L'impegno della Regione Lombardia
Nel percorso virtuoso, attivato nel 1996 con la L.R. 35 per lo sviluppo delle imprese minori, la Regione Lombardia ha già firmato numerosi accordi con le Camere di Commercio, le Province lombarde e i Comuni. Con questi documenti possiamo sostenere in modo concreto l'innovazione tecnologica delle PMI lombarde: accordi sono già stati fatti a livello provinciale a Mantova, Milano, Como, Lecco, Varese, Pavia e, da ultimo, anche con il Comune di Milano.
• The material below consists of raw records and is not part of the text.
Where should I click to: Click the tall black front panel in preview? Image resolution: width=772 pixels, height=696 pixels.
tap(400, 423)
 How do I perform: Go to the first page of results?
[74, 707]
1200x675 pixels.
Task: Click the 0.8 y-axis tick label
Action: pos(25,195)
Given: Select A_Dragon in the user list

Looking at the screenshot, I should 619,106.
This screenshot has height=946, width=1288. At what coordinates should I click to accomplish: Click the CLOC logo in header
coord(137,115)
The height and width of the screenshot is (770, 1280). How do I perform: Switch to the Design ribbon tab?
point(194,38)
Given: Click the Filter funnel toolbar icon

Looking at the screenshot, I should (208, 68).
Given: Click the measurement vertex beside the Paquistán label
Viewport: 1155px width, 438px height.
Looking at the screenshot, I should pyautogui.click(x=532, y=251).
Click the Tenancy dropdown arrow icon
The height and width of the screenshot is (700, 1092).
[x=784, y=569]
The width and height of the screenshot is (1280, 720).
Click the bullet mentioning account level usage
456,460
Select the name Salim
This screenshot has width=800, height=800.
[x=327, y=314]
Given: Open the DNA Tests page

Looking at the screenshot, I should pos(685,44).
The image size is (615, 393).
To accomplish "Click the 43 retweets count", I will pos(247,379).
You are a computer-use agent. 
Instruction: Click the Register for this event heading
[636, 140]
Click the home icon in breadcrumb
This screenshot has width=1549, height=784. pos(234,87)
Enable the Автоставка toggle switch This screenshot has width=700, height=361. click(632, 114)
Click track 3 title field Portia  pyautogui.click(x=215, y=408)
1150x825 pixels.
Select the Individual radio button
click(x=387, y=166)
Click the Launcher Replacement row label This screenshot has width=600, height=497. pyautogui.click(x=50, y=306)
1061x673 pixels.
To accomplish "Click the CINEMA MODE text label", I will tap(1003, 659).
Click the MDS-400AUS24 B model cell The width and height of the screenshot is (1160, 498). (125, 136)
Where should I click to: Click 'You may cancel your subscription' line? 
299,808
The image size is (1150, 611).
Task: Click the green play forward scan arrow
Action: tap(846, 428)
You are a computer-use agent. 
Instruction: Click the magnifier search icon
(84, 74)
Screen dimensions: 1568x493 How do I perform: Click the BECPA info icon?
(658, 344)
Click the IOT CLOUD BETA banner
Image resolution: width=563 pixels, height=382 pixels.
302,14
Queste intese ci hanno visto destinare 3,5 milioni di euro a sostegno dell'attività di brevetti delle PMI, per la nascita di nuove imprese hi-tech, per stimolare la partecipazione a progetti europei di ricerca e innovazione e favorire la messa in rete di PMI e grandi imprese, università e centri di ricerca. Quello di fare rete è, però, un metodo che deve essere applicato anche al di fuori dei confini nazionali: operiamo attraverso missioni istituzionali, protocolli d'intesa, accordi tra singole università o istituti di ricerca supportati dalle istituzioni. La Lombardia si sta muovendo: a novembre sono stato a Boston dove ho incontrato ricercatori lombardi e italiani che hanno trovato nei laboratori di Harvard e del MIT l'ambito favorevole per sviluppare le loro idee, ma che ben volentieri tornerebbero in Lombardia per portarne avanti le applicazioni. La Regione vuole contribuire a creare il contesto ottimale per studiare e produrre novità utili alla qualità della vita. Ho siglato un accordo con il Governatore del Massachussets finalizzato proprio alla promozione della ricerca scientifica e industriale attraverso anche la collaborazione tra Enti di ricerca lombardi e statunitensi. Il Governo regionale è pronto a farsi interprete delle necessità dell'innovazione - senza nascondersi i problemi - ma valorizzando le esperienze positive e le eccellenze per trainare la competitività dell'intero Paese.